WHAT TO DO >> Resume the Z.ai GLM model documentation below, starting right after its last line.

PAGE EXCERPT >>
BEGIN

Best for: Cost-efficient agentic work, long-context workflows (GLM-5.2), and vision-capable tasks. GLM models are strong all-rounders for tool chains and code at budget-tier pricing.

## Getting an API Key

1. Go to [z.ai](https://z.ai)
2. Sign up or log in
3. Open **API Keys** and create a new key
4. Paste it into Wolffish → Settings → Models → Z.ai

## Models

| Model       | Context | Modes            | Input / Output (per MTok) | Cached |
| ----------- | ------- | ---------------- | ------------------------- | ------ |
| **glm-5.2** | 1M      | Off / High / Max | $1.40 / $4.40             | \$0.26 |
| glm-5.1     | 200K    | Off / High / Max | $1.40 / $4.40             | \$0.26 |
| glm-5-turbo | 200K    | Off / High / Max | $1.20 / $4.00             | \$0.24 |
| glm-5       | 200K    | Off / High / Max | $1.00 / $3.20             | \$0.20 |
| glm-4.7     | 200K    | Off / On         | $0.60 / $2.20             | \$0.11 |
| glm-4.6     | 200K    | Off / On         | $0.60 / $2.20             | \$0.11 |
| glm-4.5     | 128K    | Off / On         | $0.60 / $2.20             | \$0.11 |
| glm-4.5-air | 128K    | Off / On         | $0.20 / $1.10             | \$0.03 |

## Reasoning modes

The **brain icon** next to the message box controls how this model reasons. Click it to cycle through the modes the selected model supports. Two separate ideas combine here:

### Thinking — *whether* the model reasons

* **Off** — the model answers immediately. Fastest and cheapest; ideal for simple, direct tasks.
* **On** — the model first works through the problem in a dedicated reasoning pass before replying. Slower and uses more tokens, but markedly more accurate on multi-step, logical, or ambiguous tasks.

END

MATERIAL PROVIDED >>

BEGIN

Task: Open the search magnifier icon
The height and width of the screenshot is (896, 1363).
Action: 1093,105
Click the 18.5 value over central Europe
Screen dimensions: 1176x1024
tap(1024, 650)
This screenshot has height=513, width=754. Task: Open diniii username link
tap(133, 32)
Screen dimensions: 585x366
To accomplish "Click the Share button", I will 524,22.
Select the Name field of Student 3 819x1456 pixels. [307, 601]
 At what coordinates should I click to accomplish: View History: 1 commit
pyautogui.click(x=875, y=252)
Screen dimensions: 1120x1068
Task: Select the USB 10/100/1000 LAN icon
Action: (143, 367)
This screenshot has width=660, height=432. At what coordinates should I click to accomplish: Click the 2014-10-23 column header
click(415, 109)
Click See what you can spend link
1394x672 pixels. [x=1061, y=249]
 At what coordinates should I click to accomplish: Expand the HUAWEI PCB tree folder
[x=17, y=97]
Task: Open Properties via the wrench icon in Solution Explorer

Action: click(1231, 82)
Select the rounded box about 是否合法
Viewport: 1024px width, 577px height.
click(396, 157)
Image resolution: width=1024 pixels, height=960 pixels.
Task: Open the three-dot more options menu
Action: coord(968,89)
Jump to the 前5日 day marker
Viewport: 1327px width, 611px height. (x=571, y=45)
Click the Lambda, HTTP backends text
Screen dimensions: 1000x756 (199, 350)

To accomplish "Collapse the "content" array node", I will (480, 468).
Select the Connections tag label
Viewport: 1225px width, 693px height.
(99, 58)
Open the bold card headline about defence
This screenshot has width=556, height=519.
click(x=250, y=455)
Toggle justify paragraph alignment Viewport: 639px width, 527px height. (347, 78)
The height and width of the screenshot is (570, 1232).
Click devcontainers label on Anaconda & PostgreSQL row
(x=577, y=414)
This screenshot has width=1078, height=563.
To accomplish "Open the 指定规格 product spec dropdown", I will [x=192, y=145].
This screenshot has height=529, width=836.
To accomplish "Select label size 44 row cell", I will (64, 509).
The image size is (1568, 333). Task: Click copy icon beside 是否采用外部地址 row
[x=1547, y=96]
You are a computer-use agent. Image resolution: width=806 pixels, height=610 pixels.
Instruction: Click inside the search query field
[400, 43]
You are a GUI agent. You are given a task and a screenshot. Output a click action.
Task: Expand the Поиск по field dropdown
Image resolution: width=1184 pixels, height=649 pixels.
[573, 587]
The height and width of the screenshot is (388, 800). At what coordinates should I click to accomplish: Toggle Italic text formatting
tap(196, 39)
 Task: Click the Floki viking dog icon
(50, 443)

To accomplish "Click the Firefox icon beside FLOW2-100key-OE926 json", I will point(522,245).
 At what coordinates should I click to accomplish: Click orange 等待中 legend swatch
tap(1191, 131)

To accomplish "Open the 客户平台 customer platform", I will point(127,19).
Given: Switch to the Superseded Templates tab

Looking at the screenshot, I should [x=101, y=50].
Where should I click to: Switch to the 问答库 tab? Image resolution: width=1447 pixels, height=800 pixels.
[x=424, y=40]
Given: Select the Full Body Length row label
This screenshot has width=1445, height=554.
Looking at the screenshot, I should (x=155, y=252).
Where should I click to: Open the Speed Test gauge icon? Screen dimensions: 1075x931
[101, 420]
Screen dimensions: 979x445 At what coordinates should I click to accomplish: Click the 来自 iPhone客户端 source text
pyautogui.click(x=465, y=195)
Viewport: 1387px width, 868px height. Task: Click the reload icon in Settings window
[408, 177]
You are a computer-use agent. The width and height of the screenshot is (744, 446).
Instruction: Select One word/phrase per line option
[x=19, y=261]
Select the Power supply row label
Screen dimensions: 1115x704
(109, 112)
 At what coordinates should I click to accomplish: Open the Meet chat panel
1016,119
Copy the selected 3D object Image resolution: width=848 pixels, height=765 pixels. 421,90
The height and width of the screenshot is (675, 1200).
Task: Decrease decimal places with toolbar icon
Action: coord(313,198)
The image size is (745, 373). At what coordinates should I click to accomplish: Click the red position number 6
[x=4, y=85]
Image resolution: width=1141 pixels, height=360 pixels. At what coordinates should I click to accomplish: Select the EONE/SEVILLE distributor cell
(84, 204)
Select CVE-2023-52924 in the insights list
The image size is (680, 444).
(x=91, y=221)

END

RESPONSE BELOW >>
### Effort — *how hard* it thinks

Only effort-capable models expose this; it applies once thinking is on.

* **High** — standard reasoning depth. The right default for most agentic work.
* **Max** — the model reasons longer and deeper for the hardest problems. More tokens and latency in exchange for higher quality on complex work.

### Button states

| State | Colour | Meaning                         |
| ----- | ------ | ------------------------------- |
| Off   | gray   | Thinking off — direct answer    |
| On    | blue   | Thinking on — no effort control |
| High  | purple | Thinking on, standard effort    |
| Max   | orange | Thinking on, maximum effort     |

Each model shows only the states it genuinely supports. If a model always reasons (can't be turned off) or has no effort control, the button reflects that and locks where there's nothing to change. Wolffish remembers your choice per model.

**On Z.ai:** GLM-5 models support Off / High / Max (genuine effort tiers). GLM-4.x are a simple On / Off toggle with no effort control.